Swingendes Musical in konzertanter Version
Das Wochenende vom 16. bis 18. April gehört dem Ensemble des KTL Pütt-Theaters auf der Niebuhrg und Thomas Schiffmanns swingendem Evergreen „Wer küsst dich?“ Allerdings kann die spielfreudige Truppe ihre Hommage an Hollywood-Klassiker wie „Singing in the Rain“ oder „Ein Pyjama für zwei“ aufgrund der geltenden Abstandsregeln nur konzertant aufführen. „Unlimited Sounds sucht den Musicalstar“ folgt mit einem ebenso glanzvollen Repertoire an den drei Abenden vom 23. bis 25 April.
Und das nostalgisch gestimmte „Duo Scheeselong“ schickt am Freitag, 30., das „Drive in“-Publikum aus dem April in den Mai – mit fliegenden Fetzen, Konfetti und Rasierschaum und den zur Federboa passenden Couplets von Marlene Dietrich bis Fritz Kreisler.

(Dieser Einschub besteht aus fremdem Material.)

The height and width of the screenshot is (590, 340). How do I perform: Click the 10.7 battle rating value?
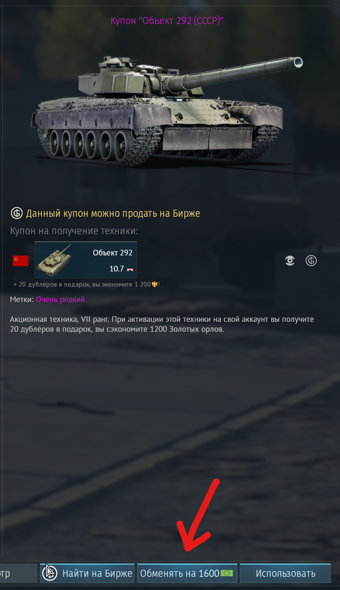click(x=116, y=269)
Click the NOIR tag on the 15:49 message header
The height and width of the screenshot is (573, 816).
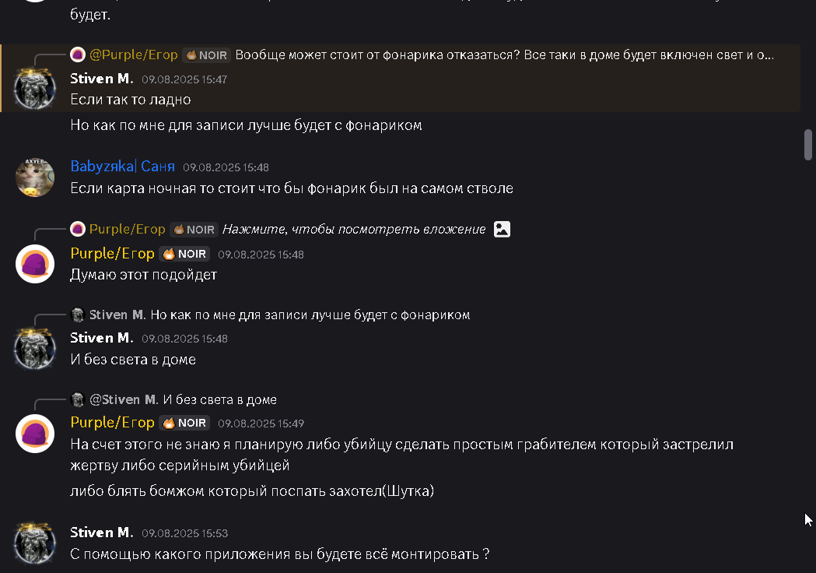185,423
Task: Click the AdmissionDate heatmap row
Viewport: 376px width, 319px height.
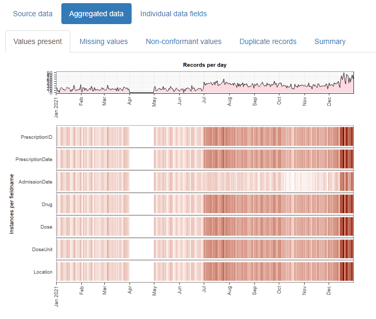Action: tap(205, 182)
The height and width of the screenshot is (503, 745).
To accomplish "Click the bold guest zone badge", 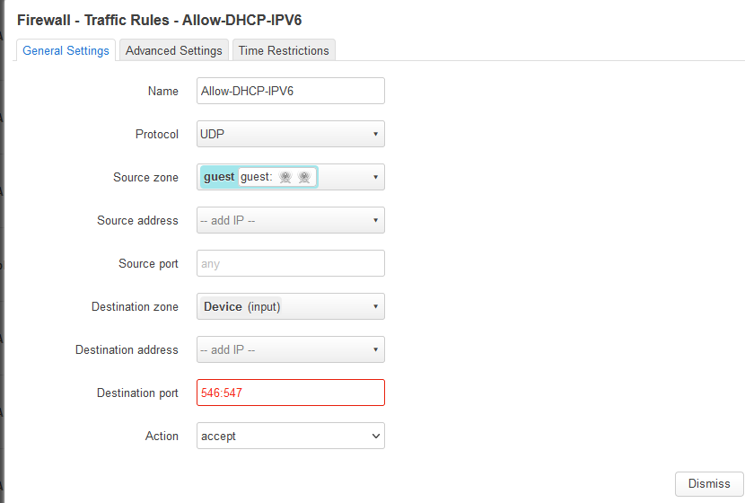I will pyautogui.click(x=218, y=177).
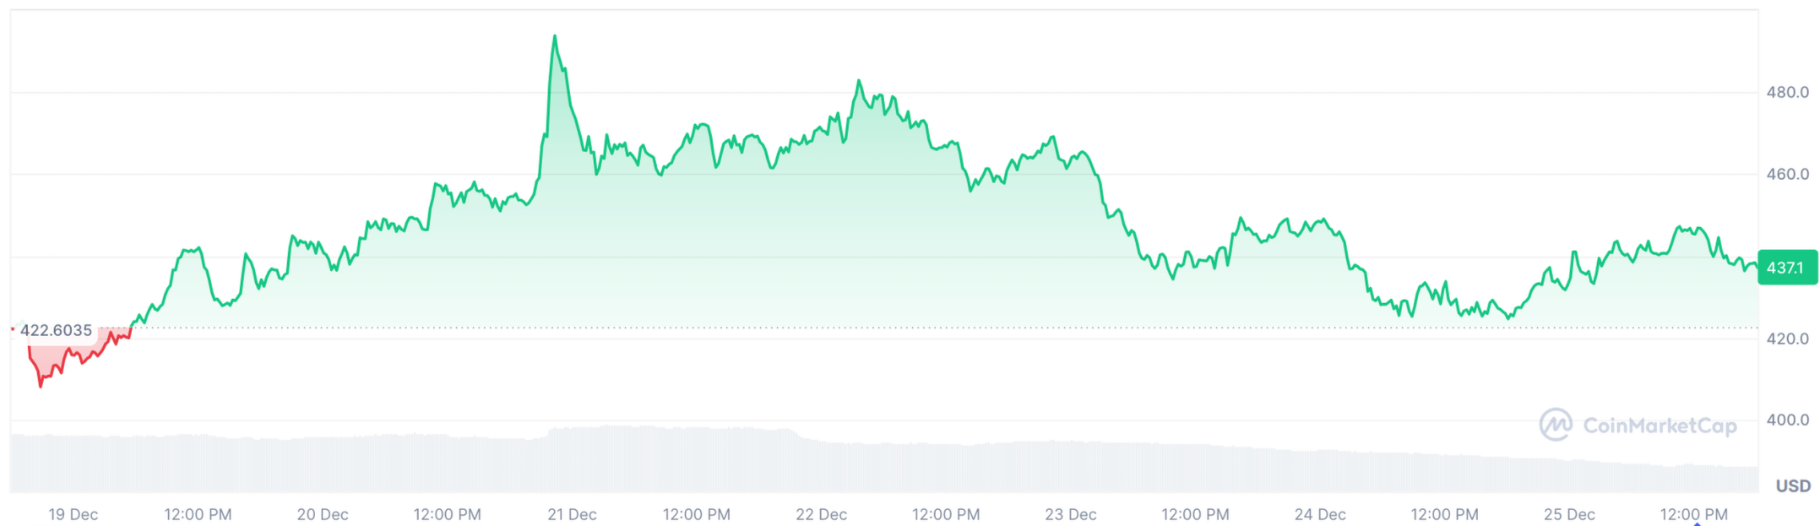
Task: Select the 23 Dec date label
Action: [1070, 514]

Keine schwache Autobatterie kann den Abend vermasseln
Seine Gäste sollen „einen schönen Abend haben“, betont Holger Hagemeyer: Darum sind mitgebrachte Picknickkörbe ausdrücklich erlaubt. Und wer den Sekt zur Kleinkunst vergessen haben sollte, kann sich am neuen Container-Kiosk der Niebuhrg versorgen. Sogar an Transistorradios und Starthilfen haben die guten Gastgeber gedacht: Damit auch keine schwache Autobatterie den „Drive in“-Abend vermasseln kann.